___ Input material
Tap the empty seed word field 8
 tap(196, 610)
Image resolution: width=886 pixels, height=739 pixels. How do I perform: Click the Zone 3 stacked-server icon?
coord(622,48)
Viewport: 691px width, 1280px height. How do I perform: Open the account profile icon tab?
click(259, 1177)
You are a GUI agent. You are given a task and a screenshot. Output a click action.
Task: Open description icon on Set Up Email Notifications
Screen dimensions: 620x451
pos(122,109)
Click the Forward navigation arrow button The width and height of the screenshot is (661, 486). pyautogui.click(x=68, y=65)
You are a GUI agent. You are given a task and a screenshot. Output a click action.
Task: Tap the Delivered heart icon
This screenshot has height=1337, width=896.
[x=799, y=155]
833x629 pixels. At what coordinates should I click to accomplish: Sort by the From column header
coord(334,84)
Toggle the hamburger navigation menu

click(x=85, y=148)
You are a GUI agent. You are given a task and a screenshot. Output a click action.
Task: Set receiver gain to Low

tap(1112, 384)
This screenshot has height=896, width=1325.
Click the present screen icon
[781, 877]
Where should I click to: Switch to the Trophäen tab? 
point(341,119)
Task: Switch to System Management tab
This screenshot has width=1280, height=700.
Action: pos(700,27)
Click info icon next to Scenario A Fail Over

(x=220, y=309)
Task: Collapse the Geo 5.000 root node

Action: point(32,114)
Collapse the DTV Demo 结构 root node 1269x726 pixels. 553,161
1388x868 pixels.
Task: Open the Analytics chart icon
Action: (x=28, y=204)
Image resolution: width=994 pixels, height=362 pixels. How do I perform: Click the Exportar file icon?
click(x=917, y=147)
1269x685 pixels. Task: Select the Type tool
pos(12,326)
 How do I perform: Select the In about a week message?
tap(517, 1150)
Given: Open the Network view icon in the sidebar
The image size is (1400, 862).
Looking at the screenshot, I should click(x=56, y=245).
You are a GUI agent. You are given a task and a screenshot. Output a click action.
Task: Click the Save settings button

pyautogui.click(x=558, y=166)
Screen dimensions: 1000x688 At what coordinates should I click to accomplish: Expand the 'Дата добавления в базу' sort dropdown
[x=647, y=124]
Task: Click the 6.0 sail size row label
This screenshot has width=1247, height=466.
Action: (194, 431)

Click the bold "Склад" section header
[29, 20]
______
Goal of the exercise
Copy out the lines of every entry above, word for word and in the same order.

Answer for this exercise
Tap the empty seed word field 8
 tap(196, 610)
Image resolution: width=886 pixels, height=739 pixels. How do I perform: Click the Zone 3 stacked-server icon?
coord(622,48)
Viewport: 691px width, 1280px height. How do I perform: Open the account profile icon tab?
click(259, 1177)
You are a GUI agent. You are given a task and a screenshot. Output a click action.
Task: Open description icon on Set Up Email Notifications
Screen dimensions: 620x451
pos(122,109)
Click the Forward navigation arrow button The width and height of the screenshot is (661, 486). pyautogui.click(x=68, y=65)
You are a GUI agent. You are given a task and a screenshot. Output a click action.
Task: Tap the Delivered heart icon
This screenshot has height=1337, width=896.
[x=799, y=155]
833x629 pixels. At what coordinates should I click to accomplish: Sort by the From column header
coord(334,84)
Toggle the hamburger navigation menu

click(x=85, y=148)
You are a GUI agent. You are given a task and a screenshot. Output a click action.
Task: Set receiver gain to Low

tap(1112, 384)
This screenshot has height=896, width=1325.
Click the present screen icon
[781, 877]
Where should I click to: Switch to the Trophäen tab? 
point(341,119)
Task: Switch to System Management tab
This screenshot has width=1280, height=700.
Action: pos(700,27)
Click info icon next to Scenario A Fail Over

(x=220, y=309)
Task: Collapse the Geo 5.000 root node

Action: point(32,114)
Collapse the DTV Demo 结构 root node 1269x726 pixels. 553,161
1388x868 pixels.
Task: Open the Analytics chart icon
Action: (x=28, y=204)
Image resolution: width=994 pixels, height=362 pixels. How do I perform: Click the Exportar file icon?
click(x=917, y=147)
1269x685 pixels. Task: Select the Type tool
pos(12,326)
 How do I perform: Select the In about a week message?
tap(517, 1150)
Given: Open the Network view icon in the sidebar
The image size is (1400, 862).
Looking at the screenshot, I should click(x=56, y=245).
You are a GUI agent. You are given a task and a screenshot. Output a click action.
Task: Click the Save settings button

pyautogui.click(x=558, y=166)
Screen dimensions: 1000x688 At what coordinates should I click to accomplish: Expand the 'Дата добавления в базу' sort dropdown
[x=647, y=124]
Task: Click the 6.0 sail size row label
This screenshot has width=1247, height=466.
Action: (194, 431)

Click the bold "Склад" section header
[29, 20]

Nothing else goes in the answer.